● Yang Harus Dikerjakan:
Menurut teks tentang istilah kriminalisasi dan terzalimi, istilah apa yang menjadi istilah populer berikutnya?

● Teks untuk Ditelaah:
■ ■ ■ ■ ■
Apakah Ratna Sarumpaet Terzalimi ? Mengkaji Ulang Istilah Kriminalisasi dan Terzalimi
Oleh: Xavier Quentin Pranata*
TRIBUNNEWS.COM - Kata ini sempat viral karena ditembakkan orang atau sekelompok orang yang anggotanya ditangkap polisi.
Untuk membela teman, istilah ini dipakai.
Tujuannya apalagi kalau tidak mengundang simpati dan akhirnya empati masyarakat. Bukankah orang cenderung jatuh kasihan terhadap orang yang dizalimi? Bagaimana jika yang ‘dizalimi’ ternyata menusuk kita dari belakang karena pandainya bersandiwara?
Baca: 4 Peristiwa yang Buat Ratna Sarumpaet Ditangkap Polisi, dari Menentang Soeharto ke Kabar Hoax
Masyarakat yang semakin cerdas tahu bahwa trik ini dipakai untuk mengundang simpati dan akhirnya mendulang suara di pilpres nanti. Playing victim menjadi istilah populer berikutnya.
■ ■ ■ ■ ■
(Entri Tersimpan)
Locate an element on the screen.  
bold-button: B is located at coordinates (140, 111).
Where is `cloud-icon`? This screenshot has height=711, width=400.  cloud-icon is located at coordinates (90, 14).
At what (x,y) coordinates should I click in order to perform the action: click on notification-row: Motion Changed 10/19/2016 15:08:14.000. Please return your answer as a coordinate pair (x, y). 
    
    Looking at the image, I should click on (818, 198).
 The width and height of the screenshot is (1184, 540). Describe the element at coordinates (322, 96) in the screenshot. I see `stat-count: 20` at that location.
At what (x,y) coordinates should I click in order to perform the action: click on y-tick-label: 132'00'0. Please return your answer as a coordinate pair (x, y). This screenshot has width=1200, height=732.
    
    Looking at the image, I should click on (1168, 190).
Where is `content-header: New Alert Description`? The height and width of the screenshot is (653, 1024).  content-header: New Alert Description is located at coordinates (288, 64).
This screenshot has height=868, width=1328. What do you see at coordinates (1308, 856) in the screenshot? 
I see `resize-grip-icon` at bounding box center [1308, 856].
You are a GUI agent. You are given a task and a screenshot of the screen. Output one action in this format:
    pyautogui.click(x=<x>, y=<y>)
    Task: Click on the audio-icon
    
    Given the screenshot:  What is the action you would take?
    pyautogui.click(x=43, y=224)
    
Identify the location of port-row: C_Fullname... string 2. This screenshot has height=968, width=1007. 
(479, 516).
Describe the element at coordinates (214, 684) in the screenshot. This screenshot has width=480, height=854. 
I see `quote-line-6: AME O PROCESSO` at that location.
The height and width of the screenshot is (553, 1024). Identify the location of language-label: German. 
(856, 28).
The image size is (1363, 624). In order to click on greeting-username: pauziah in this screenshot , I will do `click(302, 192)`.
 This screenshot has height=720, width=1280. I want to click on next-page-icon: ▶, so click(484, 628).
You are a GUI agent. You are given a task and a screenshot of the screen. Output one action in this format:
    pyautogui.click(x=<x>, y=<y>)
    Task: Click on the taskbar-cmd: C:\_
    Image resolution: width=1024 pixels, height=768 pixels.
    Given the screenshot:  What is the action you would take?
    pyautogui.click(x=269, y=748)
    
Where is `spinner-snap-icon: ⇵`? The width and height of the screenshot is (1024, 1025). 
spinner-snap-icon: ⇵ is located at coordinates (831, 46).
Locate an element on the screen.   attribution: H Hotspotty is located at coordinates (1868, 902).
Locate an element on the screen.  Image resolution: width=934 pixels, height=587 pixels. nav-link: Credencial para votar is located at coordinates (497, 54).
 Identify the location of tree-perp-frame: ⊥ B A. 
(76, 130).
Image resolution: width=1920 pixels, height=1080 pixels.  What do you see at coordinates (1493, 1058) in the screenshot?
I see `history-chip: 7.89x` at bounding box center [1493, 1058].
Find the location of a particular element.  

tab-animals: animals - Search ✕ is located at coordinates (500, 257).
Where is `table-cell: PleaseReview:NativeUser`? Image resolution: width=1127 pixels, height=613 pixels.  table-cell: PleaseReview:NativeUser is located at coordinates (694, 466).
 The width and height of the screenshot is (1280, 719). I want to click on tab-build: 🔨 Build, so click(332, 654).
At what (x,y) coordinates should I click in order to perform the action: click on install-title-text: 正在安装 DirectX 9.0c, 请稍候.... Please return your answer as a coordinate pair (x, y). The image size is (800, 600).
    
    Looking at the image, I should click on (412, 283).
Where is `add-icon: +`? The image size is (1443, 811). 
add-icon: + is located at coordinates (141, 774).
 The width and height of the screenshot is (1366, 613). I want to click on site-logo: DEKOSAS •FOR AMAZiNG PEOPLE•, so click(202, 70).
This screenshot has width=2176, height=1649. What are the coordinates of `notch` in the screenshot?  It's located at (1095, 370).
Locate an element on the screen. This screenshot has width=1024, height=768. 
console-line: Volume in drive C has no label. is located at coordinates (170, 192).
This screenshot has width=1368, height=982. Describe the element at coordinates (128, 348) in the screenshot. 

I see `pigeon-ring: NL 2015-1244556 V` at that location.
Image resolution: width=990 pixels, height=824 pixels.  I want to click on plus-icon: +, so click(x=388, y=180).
■ ■ ■ ■ ■
● Kotak Jawaban:
Playing victim.